## [SOURCE]

- Born: March 11, 1982 (age 44) Summit, New Jersey, U.S.
- Years active: 1995–present
- Spouse: Brant Hively ​(m. 2014)​

= Lindsey McKeon =

American actress

Lindsey McKeon (born March 11, 1982) is an American actress. She is known for her roles as Marah Lewis on Guiding Light and Taylor James on One Tree Hill. She previously starred on Saved by the Bell: The New Class as Katie Peterson from 1996–2000.

==Early life==
McKeon was born March 11, 1982, in Summit, New Jersey.

==Career==
McKeon starred on Saved by the Bell: The New Class, playing Katie Peterson, debuting with the series' fourth season in 1996 and continuing until the series ended in 2000. She joined the CBS daytime soap opera Guiding Light in November 2001, playing the character of Marah Lewis until 2004. In a June 2002 Victoria Advocate article, McKeon said of her character, Marah, "She could definitely make some smarter choices where men are concerned, but couldn't we all?" and "I just hope she's learned as much as I have after going through all of this."

McKeon has appeared as a series regular in Fox's The Opposite Sex and had a recurring role on Boy Meets World. Additional television credits include the lead in Class Warfare, a USA Network movie-of-the-week, and episodes of It's Always Sunny in Philadelphia, Grounded for Life, Maybe It's Me, Special Unit 2, 3rd Rock from the Sun, House, and Odd Man Out.

She also made guest appearances on the shows Supernatural and Veronica Mars, and on One Tree Hill as Taylor James, the sister of Haley James Scott played by fellow Guiding Light alumnus Bethany Joy Galeotti. Her film credits include Shredder and Class Warfare.

==Personal life==
In the late 1990s, McKeon was involved with Scott Ashley Sterling (son of Donald Sterling). The day she broke up with Sterling, a fight ensued between him and his friend Philip Scheid, who Sterling thought was trying to steal Mckeon from him, resulting in Scheid being shot by Sterling with a shotgun.

She married Brant Hively in 2014 in a small intimate outdoor ceremony.

## [PROVIDED INFORMATION]

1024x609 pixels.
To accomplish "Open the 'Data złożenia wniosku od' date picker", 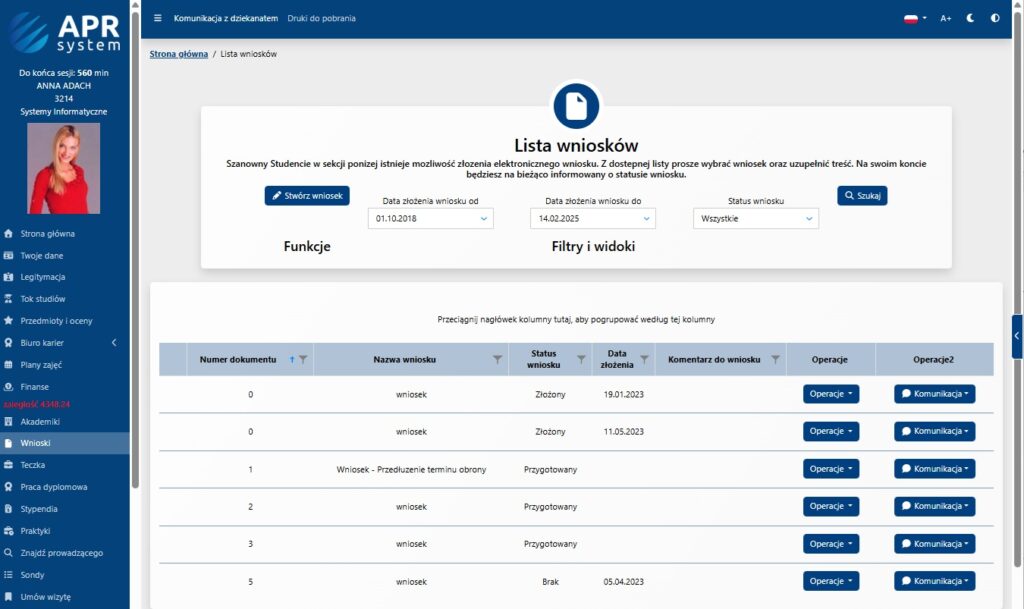I will click(x=430, y=218).
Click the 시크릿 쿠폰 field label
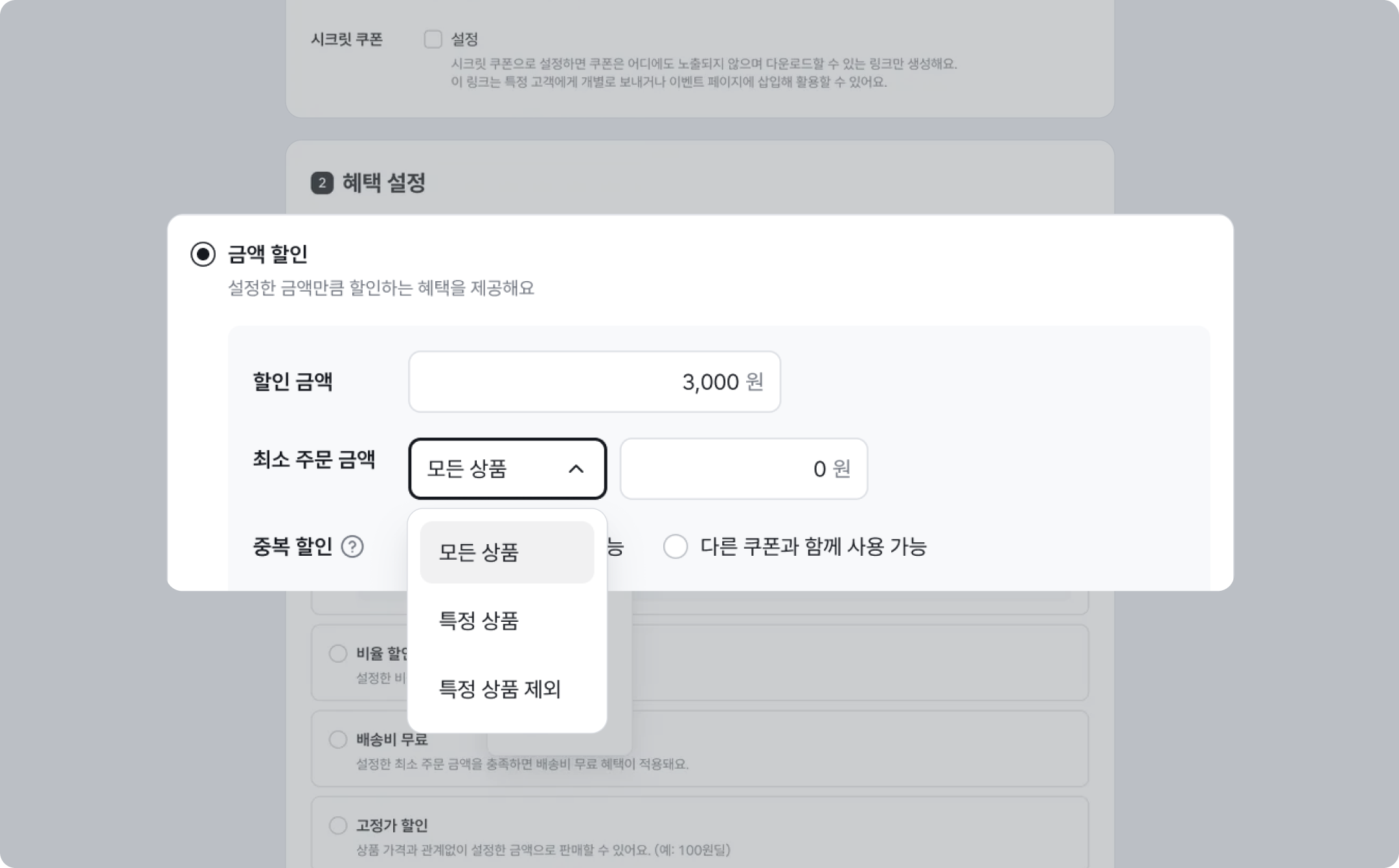This screenshot has width=1399, height=868. [347, 40]
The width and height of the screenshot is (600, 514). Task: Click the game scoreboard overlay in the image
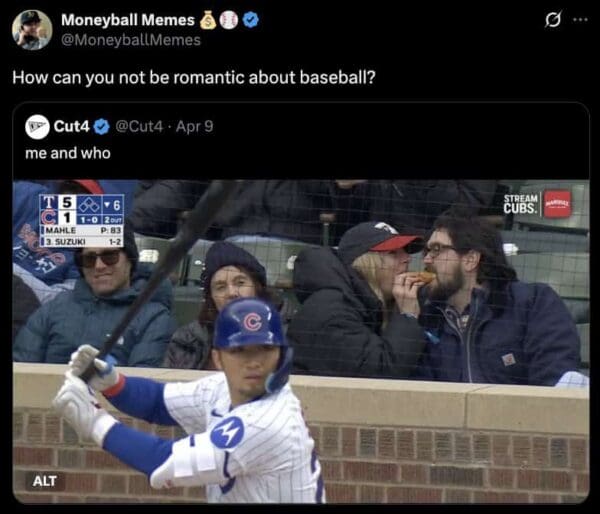coord(81,220)
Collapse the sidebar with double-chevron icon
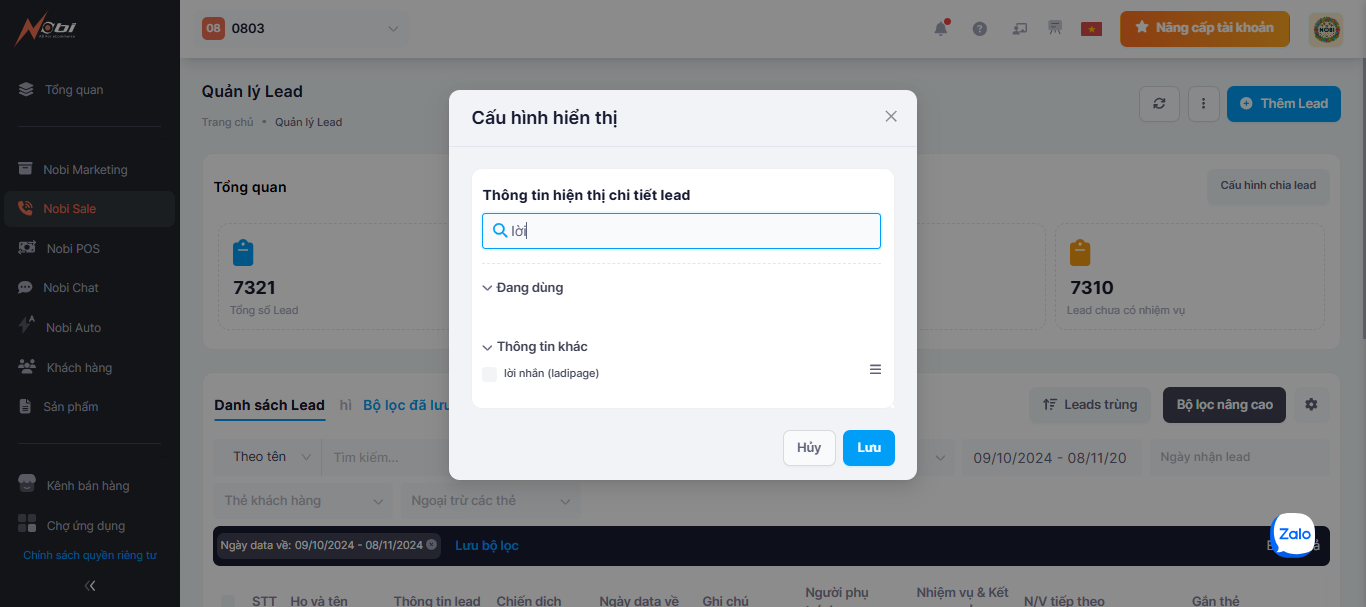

## [TASK PROMPT]
Please repeat word for word the passage of the Lindsey McKeon article starting at "She also made" and ending at "intimate outdoor ceremony.".

## [EXERCISE OUTPUT]
She also made guest appearances on the shows Supernatural and Veronica Mars, and on One Tree Hill as Taylor James, the sister of Haley James Scott played by fellow Guiding Light alumnus Bethany Joy Galeotti. Her film credits include Shredder and Class Warfare.

==Personal life==
In the late 1990s, McKeon was involved with Scott Ashley Sterling (son of Donald Sterling). The day she broke up with Sterling, a fight ensued between him and his friend Philip Scheid, who Sterling thought was trying to steal Mckeon from him, resulting in Scheid being shot by Sterling with a shotgun.

She married Brant Hively in 2014 in a small intimate outdoor ceremony.